It makes me think of the Amish saying that to love is to know suffering, but it’s worth it.  Someone I knew closely for a little while dropped their physical robe this week.  My higher self understands that death is normal and natural and that we are eternal.  My lower self is quite selfish and sad that we have to let those people go.  So, I sit in the middle with both feelings.  It has been a while since I have had to let someone close to me go.  I think of the ones around me that I have great attachments to, like my family.  Also, I am reminded of my own mortality and aging.  I don’t mind aging.  There is so much to learn.  But one day my parents will pass.  My grandparents already have lifted the veil themselves and are free in the spirit world.  They have been released.  But one day it will be me.  To ponder over that is very hard and a little uncomfortable.  I believe life is very holy, because we have breath. I believe we are holy people and have the opportunity to have the holy spirit infuse us daily.  To understand the many languages and cultures of the world, especially with the world wide web connecting us across time and space.
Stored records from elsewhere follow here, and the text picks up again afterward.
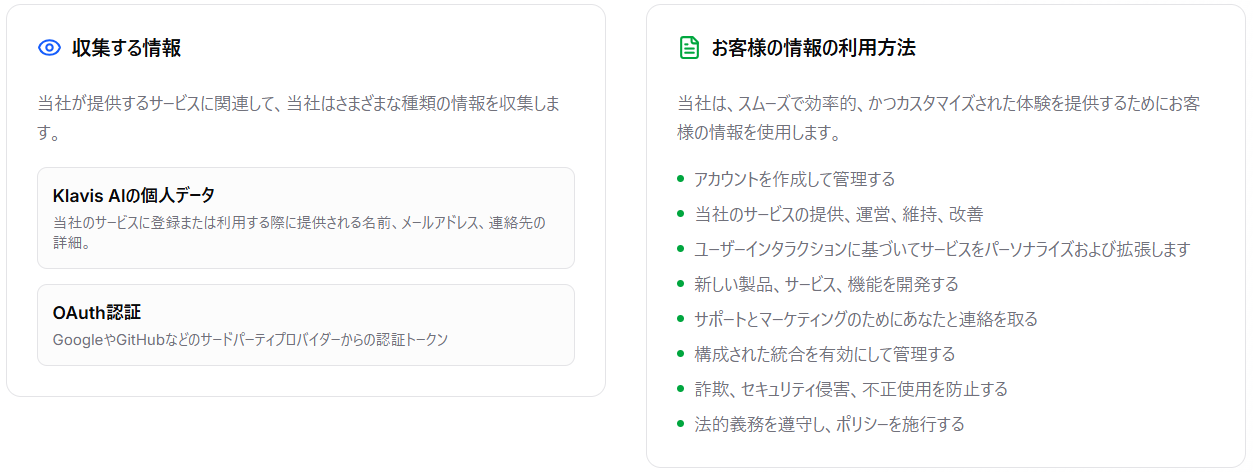Viewport: 1253px width, 472px height.
Task: Click the GoogleやGitHub provider description text
Action: pyautogui.click(x=250, y=340)
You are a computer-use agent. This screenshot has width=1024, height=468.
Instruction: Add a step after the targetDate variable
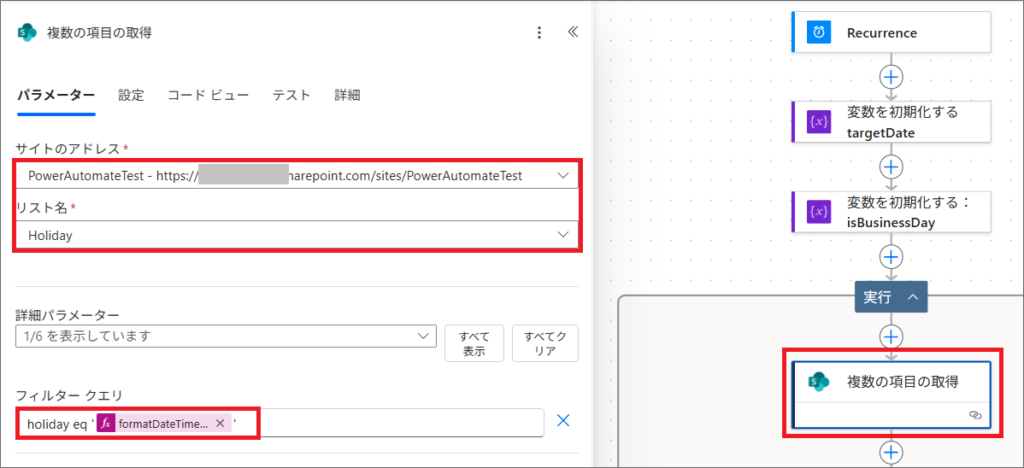point(890,166)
So in the spirit of slow-living and being intentional I give thanks to Creator.  I give thanks that I had no idea what I was doing but Creator led me.  In fact, I had enough trust and faith to listen, to walk the path.  I allowed my Self to walk backwards across time and space and heal, so that I could move forward.  And I speak in a deeper way, a way that leads one across many realms and lives.  A Way where karma is lifted, and new intentions are born.  My ancestors, or as Eagle Boy says Grancesters led the way for me, and my family served as an anchor.

I know I am hard on myself at times and have had to learn a lot about self-love.  But I will say that despite any negative self-talk I have been good about following my intution this past decade or so.  I followed my intuition when I saw my husband Strong Heart.  I knew Creator was speaking to me above the loud noises of this realm.  He is the One for me, and I am the One for him.  And then over the years I listened and heard the Song of my first son, Eagle Boy.  He sang to me and I sang to him, and then he came to be with us. Little Fox, quiet and sweet, slipped here to this earth to a family he knew he loved.  He could see us from the spiritual realm and knew we all belonged.  Then, came several years of release and growth.  I was not ready to welcome another spirit earthside until I released and purified my spirit.  But, those days of inner work came and went, and Little Bear sang his song to my heart.

So, I know all of this is worth it, even though we suffer as well when we lose someone we love.  I just hope there are many many moons filled with as much joy as the joy we know now.  I do not want to suffer, but sorrow comes anyway, because it is part of the human journey.  Until then, I will be intentional to the best of my imperfect ability to love with a heart wide open, and to be teachable. I am learning that stories are eternal.  They connect us and are even more powerful than we understand.  Stories seek me out.  I seek out stories.  We are finding each other.

Please say a prayer of celebration for the one who I knew.  She has passed, no longer suffering, but her loved ones remain with their sorrow.  We celebrate her, and we each do that in our own way.